Normalmente me resisto a esos recuentos de pecados lejanos. Considero que no es saludable estar revolviendo el pasado. Pero, en atención a su serenidad, la dejo hablar.

Creció casi en la calle, pues sus padres no se preocuparon de ella. Fue violada en su adolescencia. Uno tras otro, varios hombres la engañaron con promesas de unión conyugal.

Con voz serena me va narrando su cadena de horrores. La dejo hablar, sin interrumpirla. Me impresiona su sentido de dignidad, a pesar de tanto trauma vivido.
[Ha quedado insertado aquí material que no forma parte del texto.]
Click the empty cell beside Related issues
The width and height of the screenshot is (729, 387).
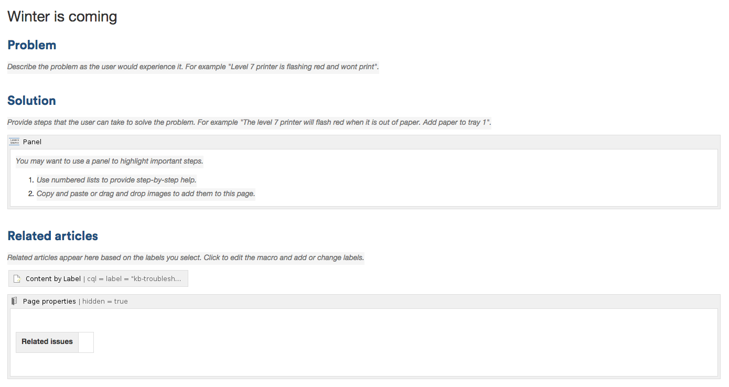pos(86,342)
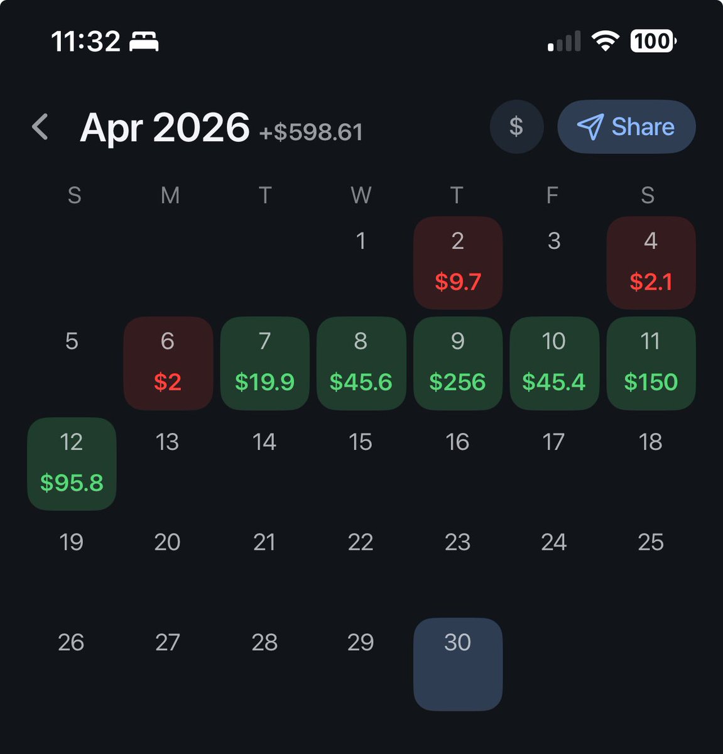723x754 pixels.
Task: Tap the paper plane share icon
Action: point(590,127)
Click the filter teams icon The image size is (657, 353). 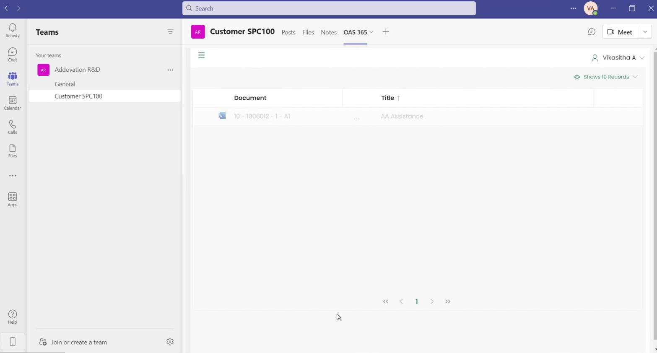pos(170,32)
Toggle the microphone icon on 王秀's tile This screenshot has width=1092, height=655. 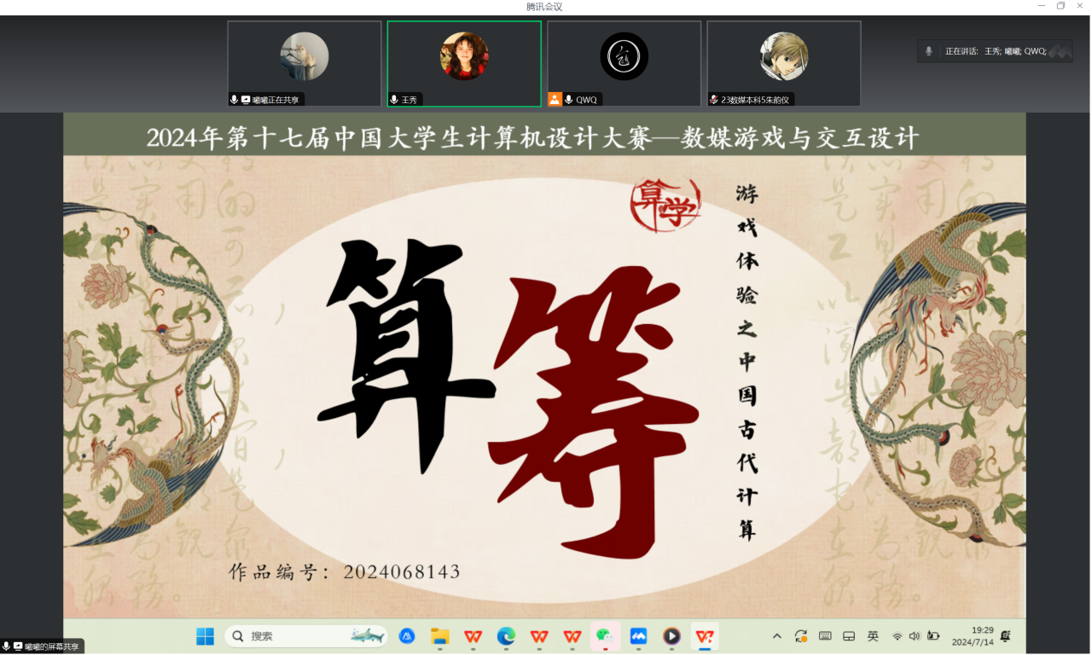[x=394, y=100]
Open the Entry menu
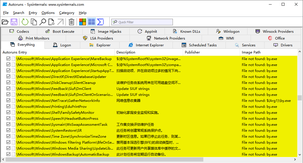Image resolution: width=303 pixels, height=163 pixels. (33, 13)
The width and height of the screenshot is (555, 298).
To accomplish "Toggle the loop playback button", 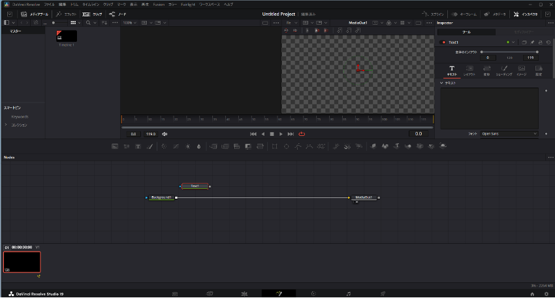I will coord(302,134).
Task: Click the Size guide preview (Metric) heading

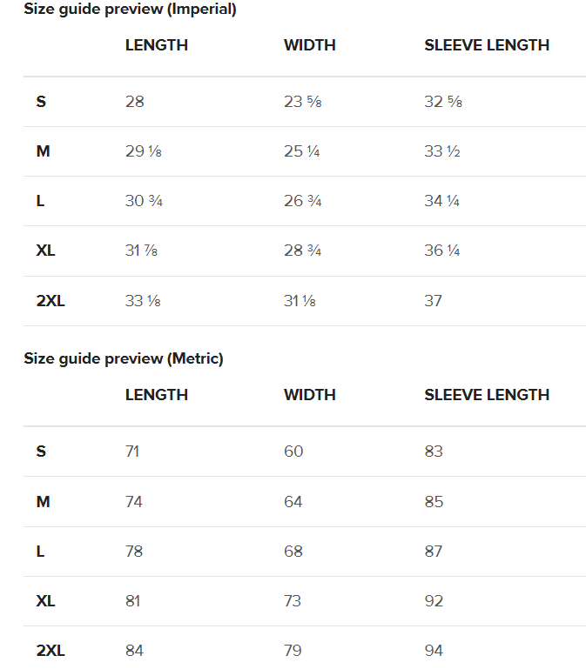Action: (124, 358)
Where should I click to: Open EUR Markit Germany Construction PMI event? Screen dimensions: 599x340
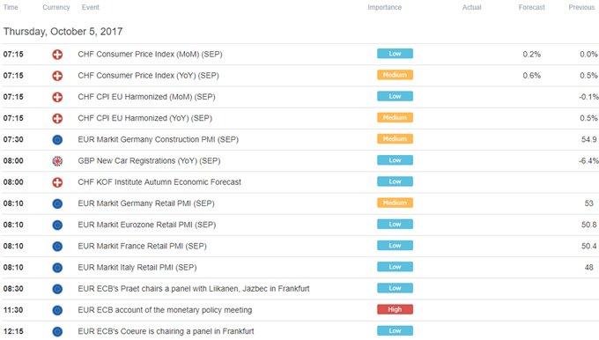tap(159, 139)
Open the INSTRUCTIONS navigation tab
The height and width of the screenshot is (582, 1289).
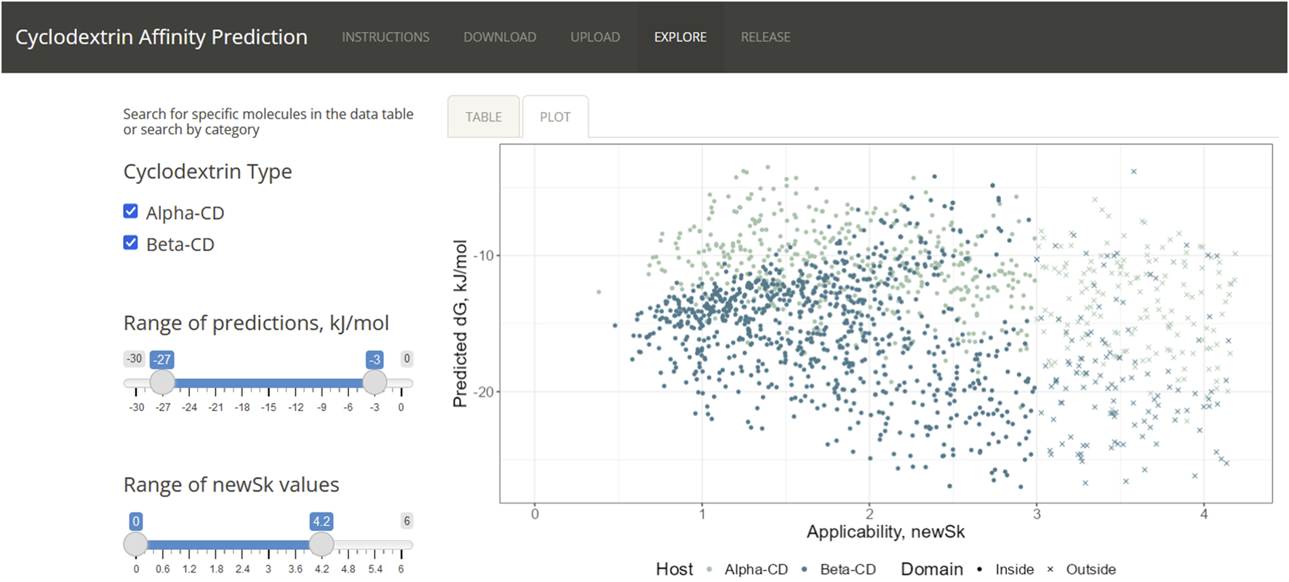[386, 37]
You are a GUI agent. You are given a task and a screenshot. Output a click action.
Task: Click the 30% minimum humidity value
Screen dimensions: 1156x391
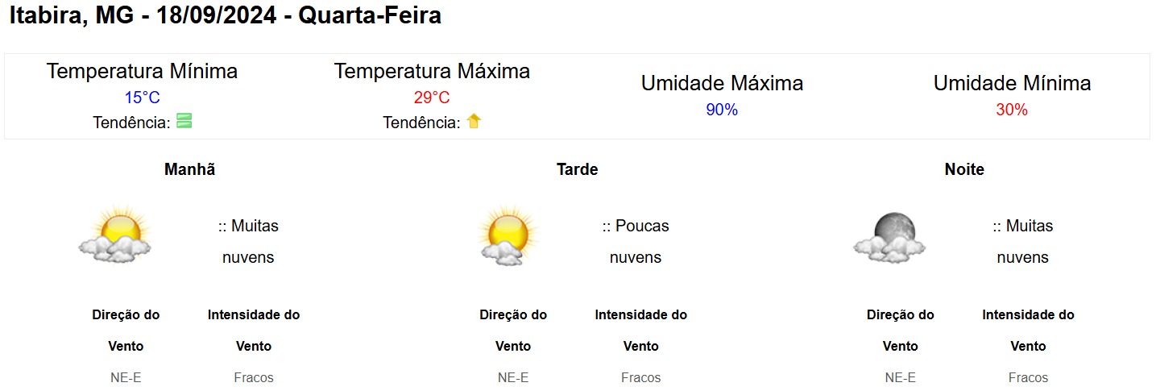pyautogui.click(x=1012, y=110)
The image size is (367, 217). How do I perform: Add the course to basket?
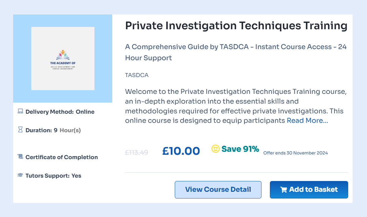pos(309,190)
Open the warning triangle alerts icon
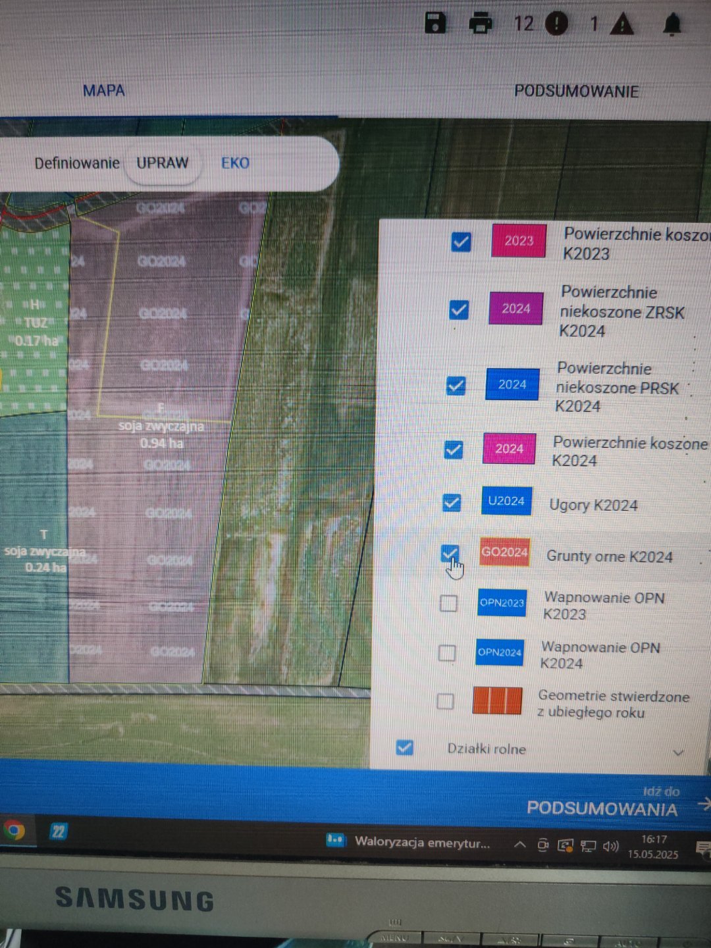711x948 pixels. tap(621, 25)
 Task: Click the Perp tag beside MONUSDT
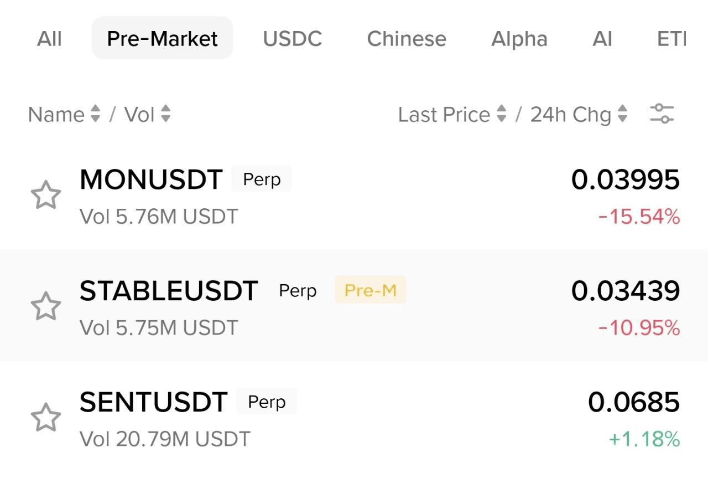point(262,179)
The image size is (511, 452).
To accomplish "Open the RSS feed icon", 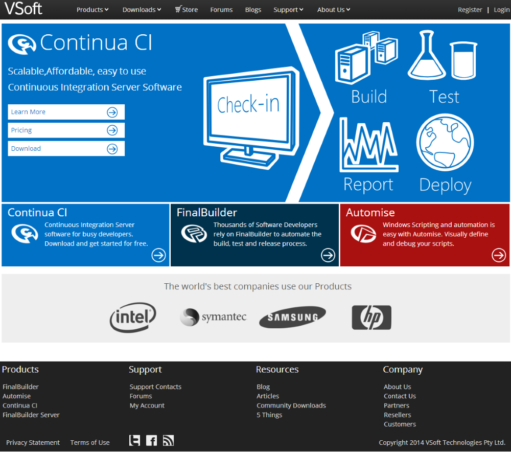I will click(168, 440).
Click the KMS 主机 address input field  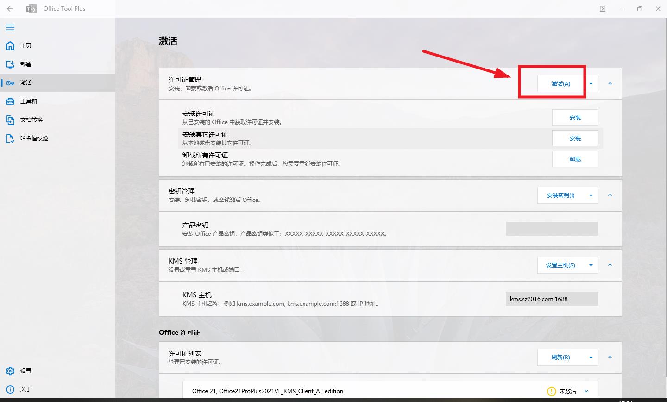point(551,298)
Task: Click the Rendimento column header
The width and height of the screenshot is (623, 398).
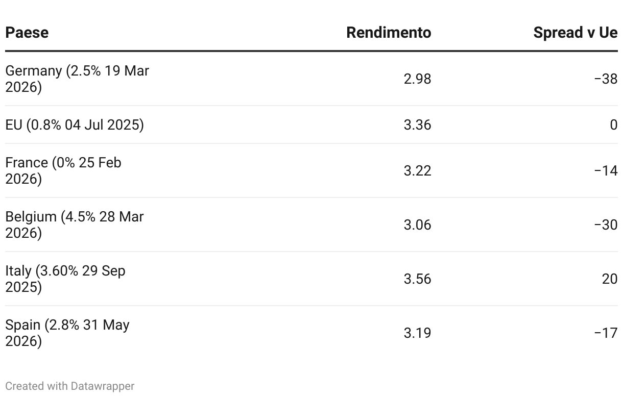Action: [388, 33]
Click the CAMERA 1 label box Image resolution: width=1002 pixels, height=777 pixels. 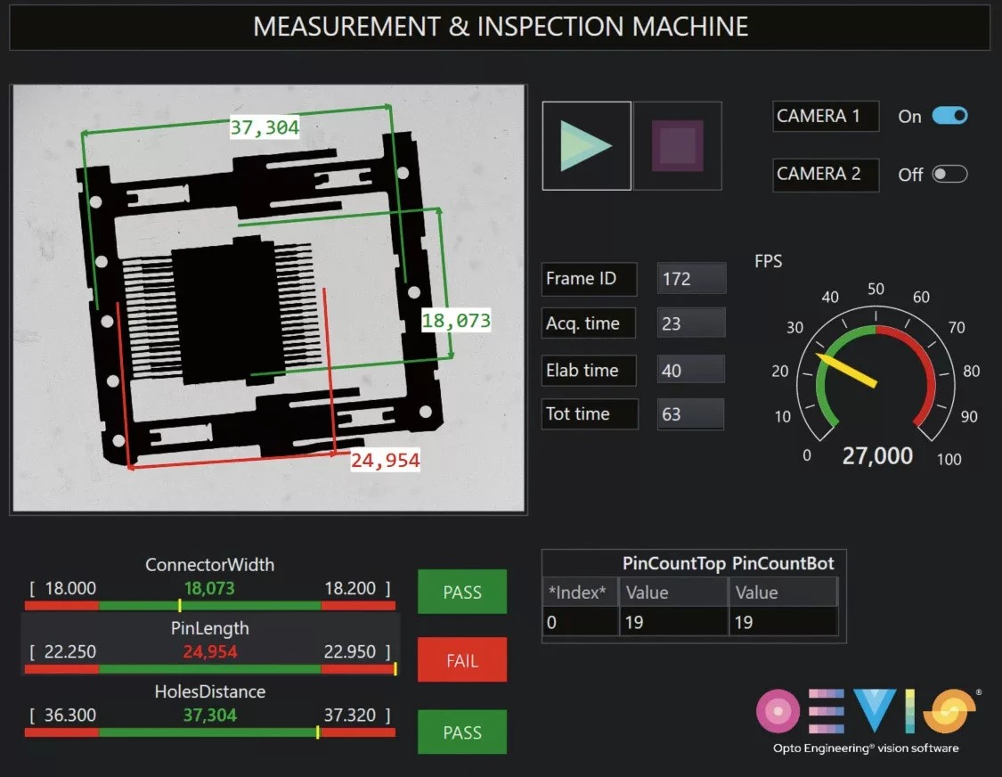(825, 116)
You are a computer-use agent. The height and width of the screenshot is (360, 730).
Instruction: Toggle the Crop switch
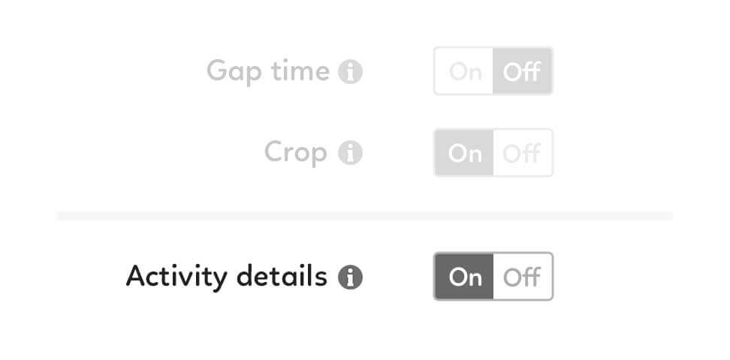493,152
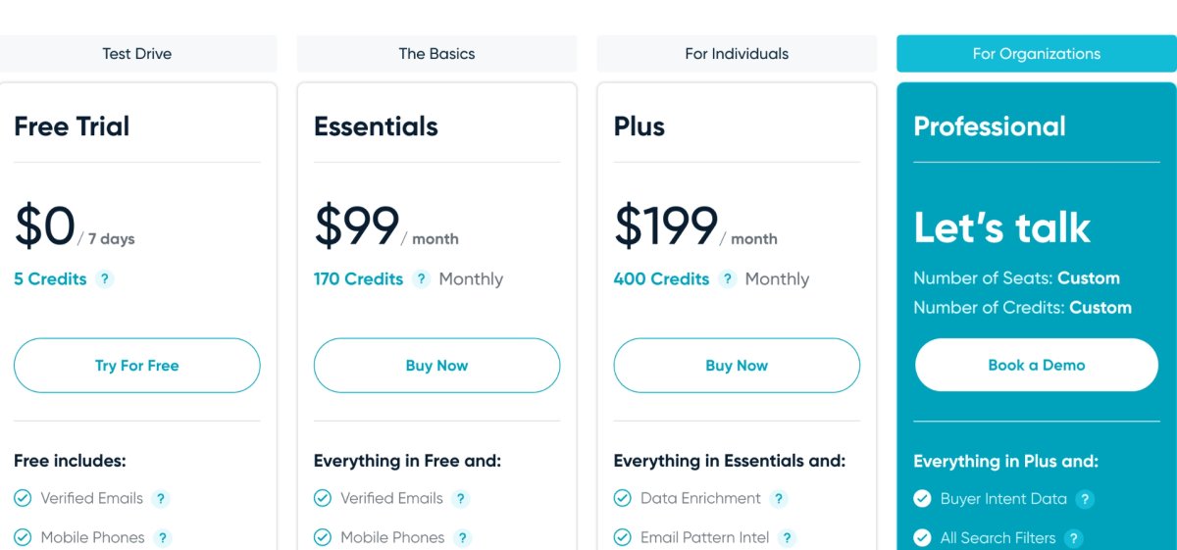
Task: Click the Essentials Verified Emails checkmark
Action: pyautogui.click(x=322, y=499)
El relato es largo y pormenorizado. Intuyo que es importante para ella esta catarsis. Me conmueve su historia de tanto dolor acumulado.

Le hablo del amor de Dios. Le explico que el sacramento de la confesión tiene un efecto sanante. La animo a confiar en el cariño que Dios le tiene. La invito a no mirar más hacia el pasado, sino a concentrarse en su Padre Dios, que la transforma en una persona nueva.

Levanto mi mano para implorar la misericordia de Dios sobre esa hija suya tan sufrida. Trazo sobre su cabeza la señal redentora de la cruz.

Es entonces que unas lágrimas silenciosas resbalan sobre sus mejillas enflaquecidas. Levanta el rostro y me mira en silencio. Y en silencio se retira.